Material for this exercise:
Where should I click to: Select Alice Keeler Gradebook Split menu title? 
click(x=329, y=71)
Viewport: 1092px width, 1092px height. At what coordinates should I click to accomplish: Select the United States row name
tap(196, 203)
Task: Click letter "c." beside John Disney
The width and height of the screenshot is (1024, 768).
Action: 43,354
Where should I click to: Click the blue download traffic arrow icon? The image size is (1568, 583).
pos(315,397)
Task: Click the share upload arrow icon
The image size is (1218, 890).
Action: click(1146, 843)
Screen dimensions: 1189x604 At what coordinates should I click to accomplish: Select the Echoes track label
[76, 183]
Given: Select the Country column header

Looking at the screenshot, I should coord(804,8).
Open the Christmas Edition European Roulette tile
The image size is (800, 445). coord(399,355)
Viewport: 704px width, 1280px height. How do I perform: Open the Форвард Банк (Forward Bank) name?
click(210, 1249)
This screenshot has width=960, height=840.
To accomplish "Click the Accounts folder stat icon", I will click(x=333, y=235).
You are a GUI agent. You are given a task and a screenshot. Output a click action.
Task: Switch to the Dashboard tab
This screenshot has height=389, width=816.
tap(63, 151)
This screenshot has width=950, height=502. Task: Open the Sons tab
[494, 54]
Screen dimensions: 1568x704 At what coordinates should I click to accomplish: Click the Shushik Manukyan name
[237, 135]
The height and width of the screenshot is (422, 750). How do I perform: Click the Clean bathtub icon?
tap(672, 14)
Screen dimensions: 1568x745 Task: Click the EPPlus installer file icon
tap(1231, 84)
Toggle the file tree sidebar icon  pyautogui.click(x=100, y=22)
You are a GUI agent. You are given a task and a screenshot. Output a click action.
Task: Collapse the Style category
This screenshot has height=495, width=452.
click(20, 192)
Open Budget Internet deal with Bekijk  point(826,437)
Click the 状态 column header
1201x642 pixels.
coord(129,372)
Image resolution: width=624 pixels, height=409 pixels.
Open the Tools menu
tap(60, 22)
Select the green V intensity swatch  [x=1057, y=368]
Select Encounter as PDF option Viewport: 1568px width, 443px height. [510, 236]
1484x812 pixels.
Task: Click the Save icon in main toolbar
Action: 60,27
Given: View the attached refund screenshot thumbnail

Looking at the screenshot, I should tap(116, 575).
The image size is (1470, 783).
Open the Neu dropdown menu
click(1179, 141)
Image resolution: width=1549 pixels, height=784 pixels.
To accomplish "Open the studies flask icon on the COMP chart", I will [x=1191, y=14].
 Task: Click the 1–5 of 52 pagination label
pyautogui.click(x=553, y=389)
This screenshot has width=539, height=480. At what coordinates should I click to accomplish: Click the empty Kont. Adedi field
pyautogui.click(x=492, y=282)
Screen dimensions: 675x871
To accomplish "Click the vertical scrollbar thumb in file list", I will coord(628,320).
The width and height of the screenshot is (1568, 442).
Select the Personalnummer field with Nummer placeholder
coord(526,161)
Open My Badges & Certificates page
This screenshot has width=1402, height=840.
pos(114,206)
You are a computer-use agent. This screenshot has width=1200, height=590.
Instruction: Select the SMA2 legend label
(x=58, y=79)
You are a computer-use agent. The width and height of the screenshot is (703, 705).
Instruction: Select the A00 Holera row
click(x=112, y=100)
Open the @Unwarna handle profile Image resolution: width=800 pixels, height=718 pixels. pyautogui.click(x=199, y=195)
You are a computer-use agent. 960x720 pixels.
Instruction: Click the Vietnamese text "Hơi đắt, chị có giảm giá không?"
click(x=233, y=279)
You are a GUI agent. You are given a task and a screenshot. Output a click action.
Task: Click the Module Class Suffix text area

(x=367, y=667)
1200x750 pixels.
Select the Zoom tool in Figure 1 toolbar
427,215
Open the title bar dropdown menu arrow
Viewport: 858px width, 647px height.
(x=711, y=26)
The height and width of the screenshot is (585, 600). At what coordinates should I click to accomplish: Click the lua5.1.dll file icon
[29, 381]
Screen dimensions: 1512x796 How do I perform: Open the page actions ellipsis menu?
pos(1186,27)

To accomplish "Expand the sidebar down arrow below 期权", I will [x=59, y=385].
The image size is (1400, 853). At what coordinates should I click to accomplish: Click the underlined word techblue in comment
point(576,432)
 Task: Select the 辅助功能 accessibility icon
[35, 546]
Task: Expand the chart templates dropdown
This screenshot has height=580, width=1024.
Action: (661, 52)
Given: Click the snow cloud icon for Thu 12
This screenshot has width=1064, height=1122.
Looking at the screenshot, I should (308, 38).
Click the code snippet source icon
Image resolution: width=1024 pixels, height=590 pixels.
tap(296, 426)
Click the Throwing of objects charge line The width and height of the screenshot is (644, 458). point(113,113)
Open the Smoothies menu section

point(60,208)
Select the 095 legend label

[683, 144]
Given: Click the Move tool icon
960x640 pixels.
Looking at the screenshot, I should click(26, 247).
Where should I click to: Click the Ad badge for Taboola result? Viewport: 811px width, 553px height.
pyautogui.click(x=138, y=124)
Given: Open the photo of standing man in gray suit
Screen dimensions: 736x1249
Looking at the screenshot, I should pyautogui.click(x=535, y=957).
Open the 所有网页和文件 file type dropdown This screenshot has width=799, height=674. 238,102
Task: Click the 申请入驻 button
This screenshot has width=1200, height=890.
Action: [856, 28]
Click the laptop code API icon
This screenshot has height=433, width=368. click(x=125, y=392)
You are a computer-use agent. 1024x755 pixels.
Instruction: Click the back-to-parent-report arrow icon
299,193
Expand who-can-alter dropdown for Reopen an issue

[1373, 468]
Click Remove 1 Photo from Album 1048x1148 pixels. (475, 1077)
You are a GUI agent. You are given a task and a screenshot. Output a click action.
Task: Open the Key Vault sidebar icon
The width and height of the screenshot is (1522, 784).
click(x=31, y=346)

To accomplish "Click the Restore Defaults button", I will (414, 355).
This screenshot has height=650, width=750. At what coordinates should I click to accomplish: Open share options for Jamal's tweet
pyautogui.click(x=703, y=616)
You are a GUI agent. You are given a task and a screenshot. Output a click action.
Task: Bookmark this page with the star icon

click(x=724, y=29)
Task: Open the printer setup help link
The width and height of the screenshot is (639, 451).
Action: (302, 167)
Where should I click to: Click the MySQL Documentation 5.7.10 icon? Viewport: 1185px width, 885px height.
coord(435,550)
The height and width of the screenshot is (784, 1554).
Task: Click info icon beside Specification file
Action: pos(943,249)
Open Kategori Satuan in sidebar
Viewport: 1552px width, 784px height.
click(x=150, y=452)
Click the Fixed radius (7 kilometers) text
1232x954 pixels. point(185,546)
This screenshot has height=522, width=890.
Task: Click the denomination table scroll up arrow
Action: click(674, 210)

Instructions for the task: Return only the lines between the one holding "Toggle the file" and the one holding "Select the green", inclusive, exactly as they appear above.

Exercise output:
Toggle the file tree sidebar icon  pyautogui.click(x=100, y=22)
You are a GUI agent. You are given a task and a screenshot. Output a click action.
Task: Collapse the Style category
This screenshot has height=495, width=452.
click(20, 192)
Open Budget Internet deal with Bekijk  point(826,437)
Click the 状态 column header
1201x642 pixels.
coord(129,372)
Image resolution: width=624 pixels, height=409 pixels.
Open the Tools menu
tap(60, 22)
Select the green V intensity swatch  [x=1057, y=368]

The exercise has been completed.